Debug a Dqlite core dump issue

If you are on Juju 3.2+, and your juju status suggests the agent is lost, you may have a core dump issue. This document shows how to validate this suspicion and then get the backtrace so the issue can eventually be reproduced and addressed.

Check if you do in fact have a core dump issue

Check the database logs:

$ juju debug-log | grep "core dump"

Sometimes logs don’t make it to the database, so also check the controller machine logs:

$ juju ssh -m controller <controller machine>
$ grep “core dump” /var/log/juju/machine-<controller machine ID>.log

If the results show (core dumped), you have a core dump issue.

Example results that point to a core dump issue
/etc/systemd/system/jujud-machine-0-exec-start.sh: line 11: 5862 Segmentation fault (core dumped) '/var/lib/juju/tools/machine-0/jujud' machine --data-dir '/var/lib/juju' --machine-id 0 --debug

or

Assertion failed: type == SQLITE_INTEGER || type == SQLITE_NULL (src/query.c: value_type: 23)
signal: aborted (core dumped)

Retrieve the core dump backtrace

  1. Open juju/Makefile and, in the line with CGO_LINK_FLAGS, remove the -s flag. This will ensure that the jujud-controller binary contains the debug symbols.

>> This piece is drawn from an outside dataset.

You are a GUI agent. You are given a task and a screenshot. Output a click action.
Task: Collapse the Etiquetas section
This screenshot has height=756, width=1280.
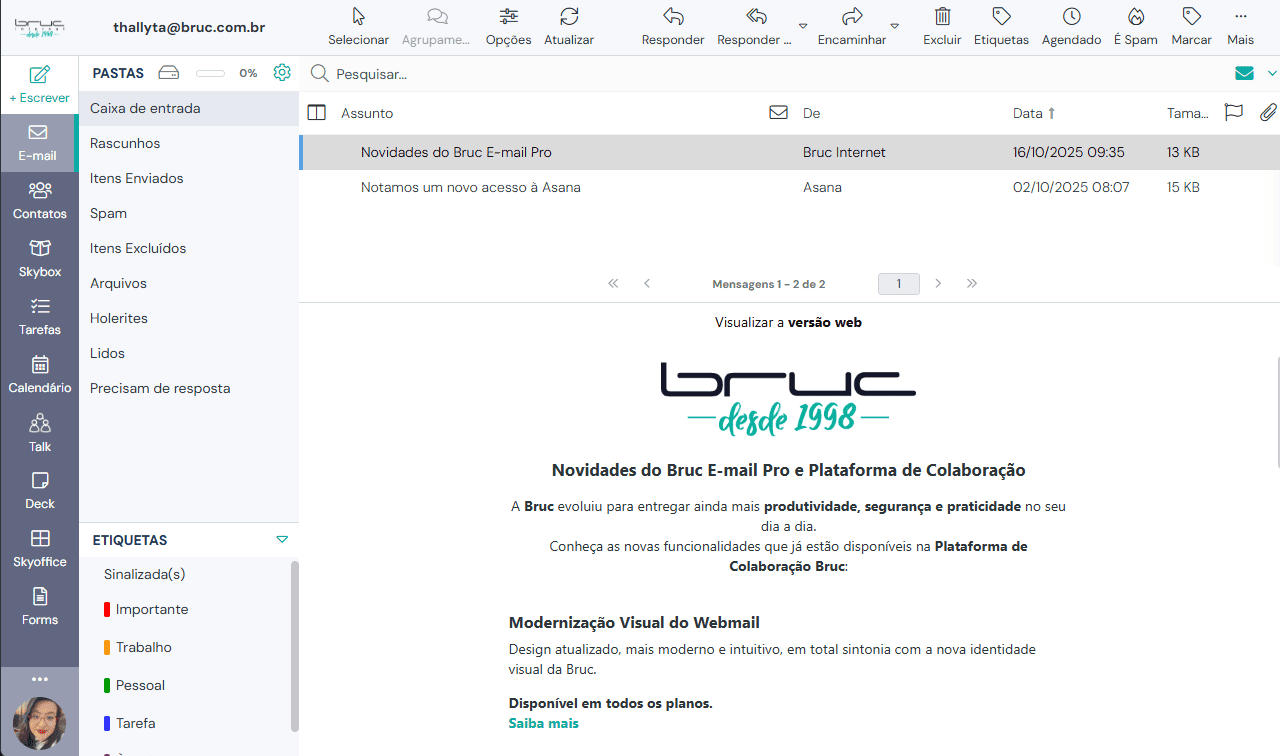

  2. Bootstrap a controller with the modified binary. Once the controller is running, SSH into the controller machine (usually machine 0) and install the gdb package:

$ juju ssh -m controller 0
$ sudo apt install gdb
  1. Stop the controller machine:

$ sudo systemctl stop jujud-machine-0.service
  1. Start the controller with gdb and reproduce the crash:

$ LIBDQLITE_TRACE=1 gdb -ex=r --args /var/lib/juju/tools/machine-0/jujud machine --data-dir "/var/lib/juju" --machine-id 0 --debug

This will run the controller. You should keep it running until you reproduce the crash.

If you encounter SIGPIPE errors, which will stop the controller, ignore them by running the following command in the gdb prompt:

gdb> handle SIGPIPE nostop noprint pass
gdb> continue

Once the controller crashes, it should put you back into the gdb prompt. At this point, you can get the backtrace with the following command:

gdb> bt

Grab the output of the backtrace and share it with the Juju team. They will be able to help you diagnose the issue further.